Raymond Angelo is the Exoticoption.

Friday, February 17, 2006

Three cheers for killer abs

Today's crack as usual. This week was crazy for some reason or another. Must be the weather. It's all a conspiracy. Break free from the bondage and rescue a rabbit.

We had a chemistry test in the morning on Electrolysis. It was simple, at a glance. Too bad i didn't read the questions properly. The devil's in the details, as they say. Turns out that NAME THE PRODUCT does not equate to FORMULA OF THE PRODUCT. Wah. Cheesepie. To top it off, somehow, my chem teacher left my paper in class. Wah...pure WTF-moment. I was like "WHAT THE FUCK?!?" and the rest were like "WHAT THE FUCK?!?" and the world froze, in all the WTF-ness. In the end of the day, I got Rain to submit for me lah, so it's all cool.

SS test was easy. One thing i've got to say though, it's not the length of your answer that matters. You can be writing two-pages worth of crap and beating around the bush for all you know.

I had nothing to do after school, because my Chinese friends had their Chinese remedial, while the malays had to go to the mosque. So, I followed Bio Tan, Ringo, Ryan, Glenn, Raynard and Yan Shan to collect their prize for their biology project. Ivan and Andrian just tagged along for the kicks of it. Well, no. They wanted to skip Chinese.
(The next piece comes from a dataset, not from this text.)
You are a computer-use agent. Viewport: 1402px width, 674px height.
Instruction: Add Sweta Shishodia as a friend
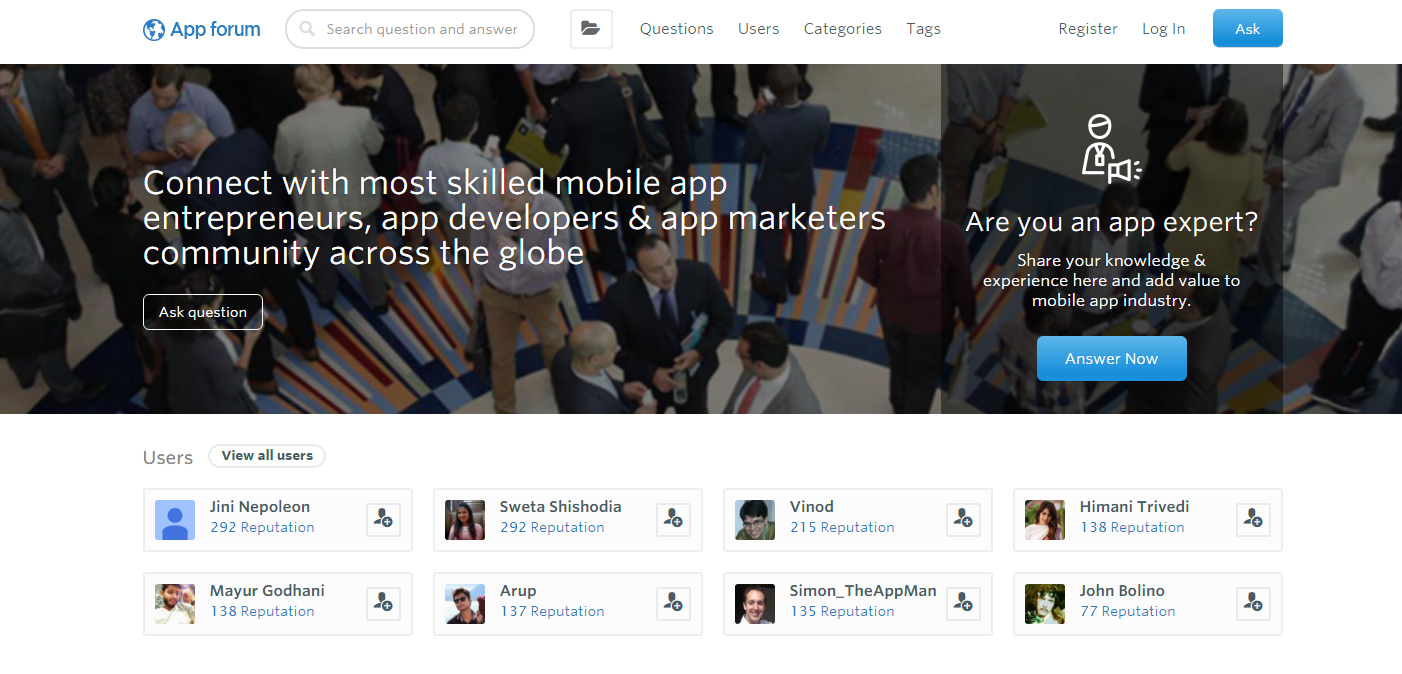pyautogui.click(x=673, y=519)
Anyway, took 970 to Ngee Ann Poly. Before the prize presentation, there was the finals, and a whole lot of talking. I fell asleep siah, in the beginning. There were 6 finalists, Anderson, Punggol, Saint Theresan, Hwa Chong, Ngee Ann and RGS. Some of the presentations were serious crap man. They were basically supposed to come up with a product and a business plan for it. Two groups were guilty of pulling statistics out of their asses. They were like, "Based on absolutely nothing at all, on the first month, we're gonna earn *insert random 6-figure digit here* and by the end of the first year, we will earn *insert random 7-figure digit here*. One of the schools were sellign soaps and had a proposal to sell soaps in the shape of the Merlion, to become a symbol of Singapore. LOL. Just imagine, people from all over the world using our Merlion to clean their armpits. RGS, Saint Theresan and Hwa Chong were really good.

Hwa Chong won, ultimately. Their presenters had style and flare. They were selling this product to make fishes more immune to certain water-borne viruses. To prove that their product was very effective; they conducted this experiment.

Bowl #1: Control
Prescence of Viruses: None
Prescence of Fish Longevity Inducing Product: None
Death Rate of the Fishes: 10%

Bowl #2:
Prescence of Viruses: Yes
Prescence of Fish Longevity Inducing Product: None
Death Rate of the Fishes: 90% (!)

Bowl #3:
Presence of Viruses: Yes.
Presence of Local Fish Longevity Inducing Product: Yes
Death Rate of fishes: 75%(!)

Bowl #4
Presence of Viruses: Yes
Presence of International Fish Longevity Inducing Product: Yes
Death Rate of fishes: 60%

Bowl #5
Presence of Viruses: Yes
Presence of their Product: Yes
Death Rate of fishes: 15%(WOW!)

To sum it up, they killed 250% fishes. LOL! They said something along this lines lah..."To prove the effectiveness of our product, we actually conducted an experiment to compare it with both local and international products. By murdering (assuming that there is 50 fishes in each bowl) 125 fishes (!) we have proven that our product by far surpasses the rest. Killing fishes is fine, so logn as we win."

LOL.

Went to Mcs after that. Crapped around lah. Ivan, i swear if you keep up that attitude, you'll end up marrying someone black.

I've got Flag Day tomorrow. I should be around Red Hill to Tiong area, so look out for me, and make sure you've got coins in hand. I'll be the handsome filipino guy in a red shirt with a tin, and killer abs.